Copy out the listing from its first line through the line containing "Image resolution: width=1190", leaving out the pictures.

Data extracted from a collection.
--- START ---

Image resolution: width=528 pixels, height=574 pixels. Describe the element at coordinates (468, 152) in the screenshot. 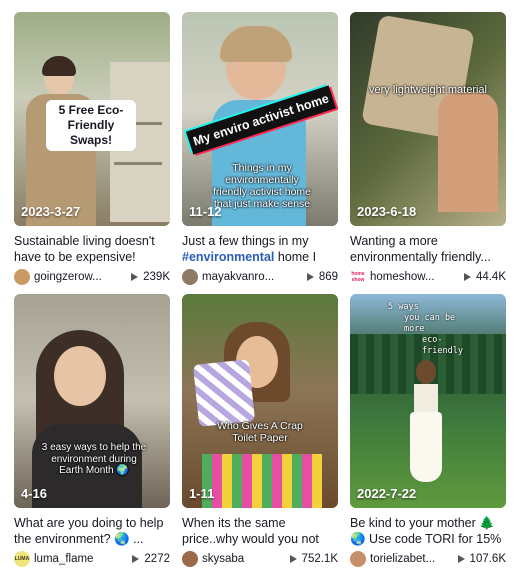

I see `hand-graphic` at that location.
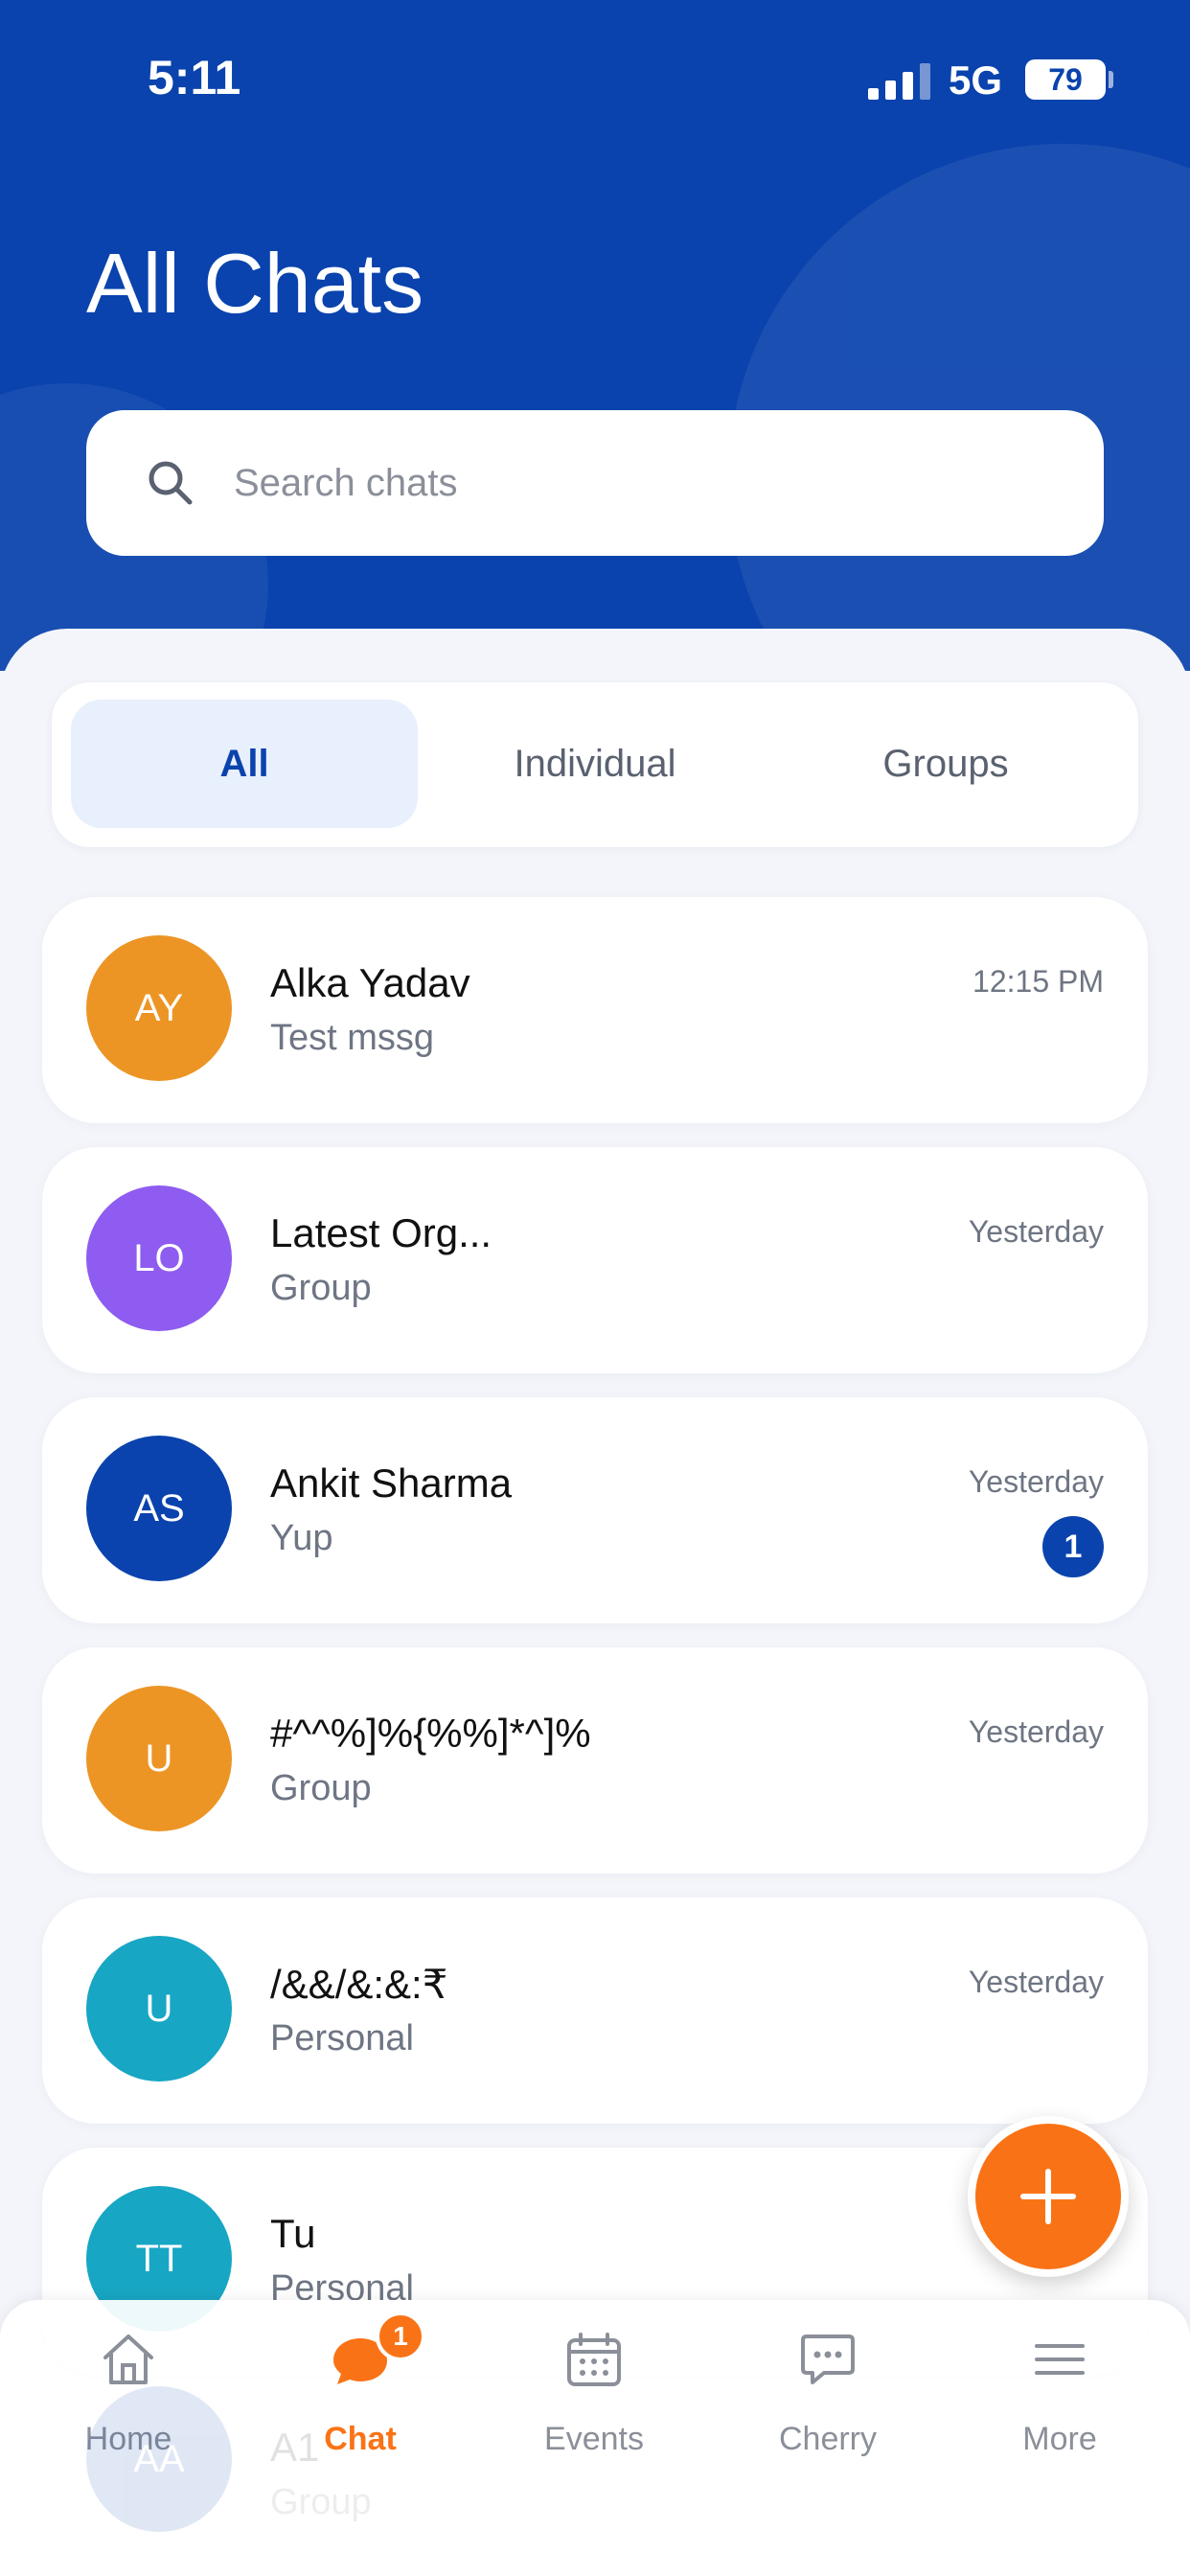 Image resolution: width=1190 pixels, height=2576 pixels. Describe the element at coordinates (430, 1734) in the screenshot. I see `chat-name: #^^%]%{%%]*^]%` at that location.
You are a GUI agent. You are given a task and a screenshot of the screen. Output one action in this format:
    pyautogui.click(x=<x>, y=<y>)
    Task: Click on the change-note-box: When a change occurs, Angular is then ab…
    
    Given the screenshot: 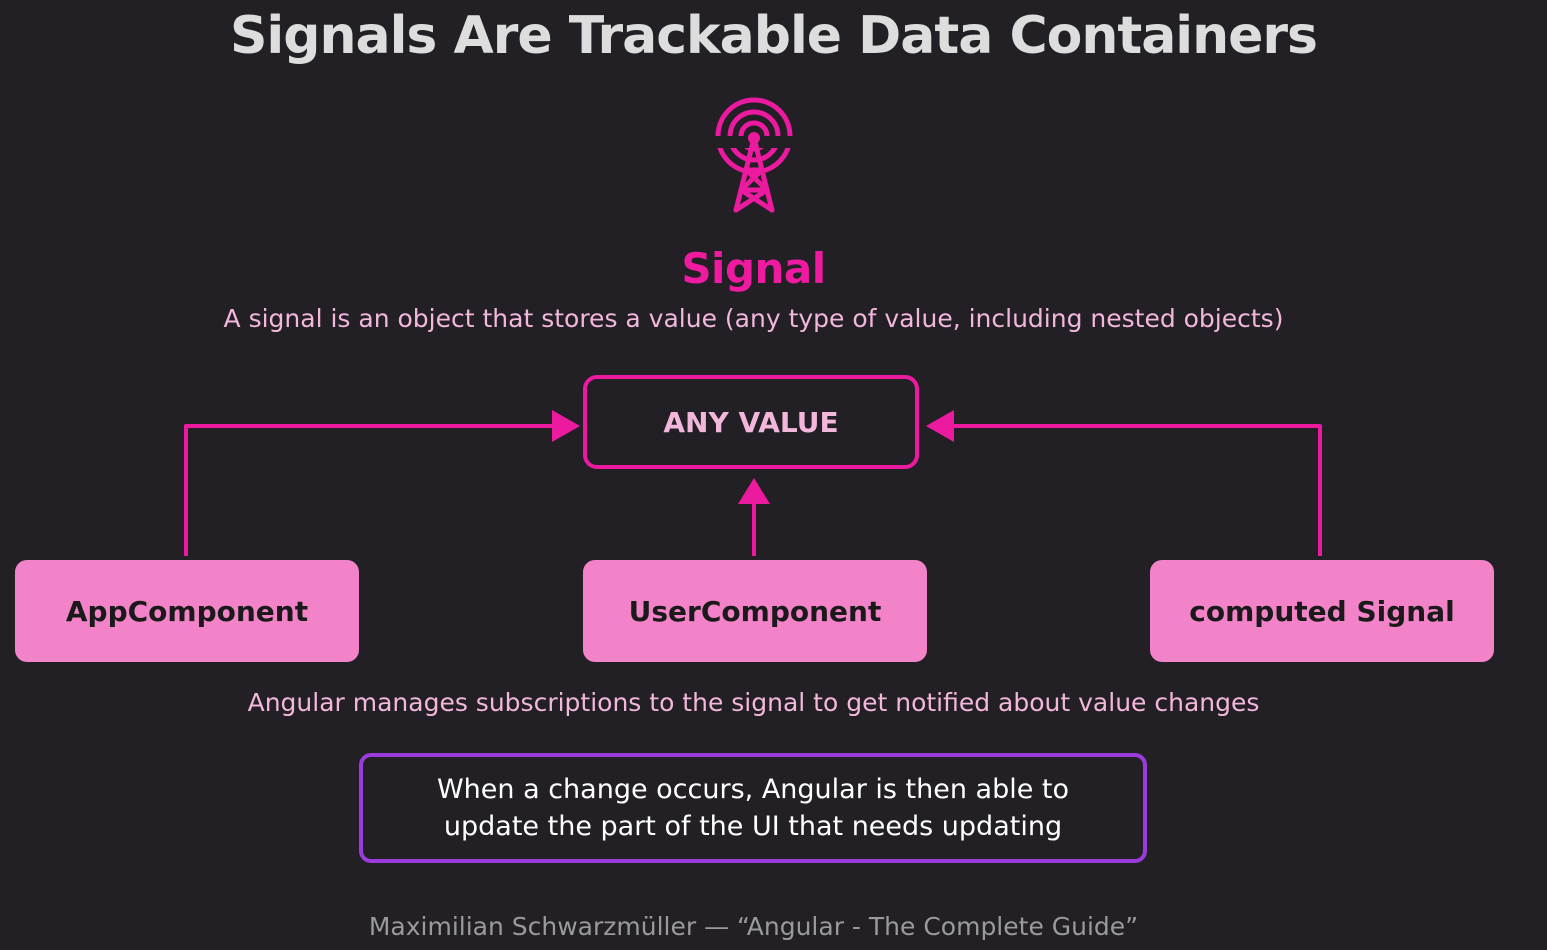 What is the action you would take?
    pyautogui.click(x=753, y=808)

--- END ---

Response box.
Image resolution: width=528 pixels, height=574 pixels. Describe the element at coordinates (468, 152) in the screenshot. 

I see `hand-graphic` at that location.
 Image resolution: width=1190 pixels, height=2576 pixels. Describe the element at coordinates (430, 1734) in the screenshot. I see `chat-name: #^^%]%{%%]*^]%` at that location.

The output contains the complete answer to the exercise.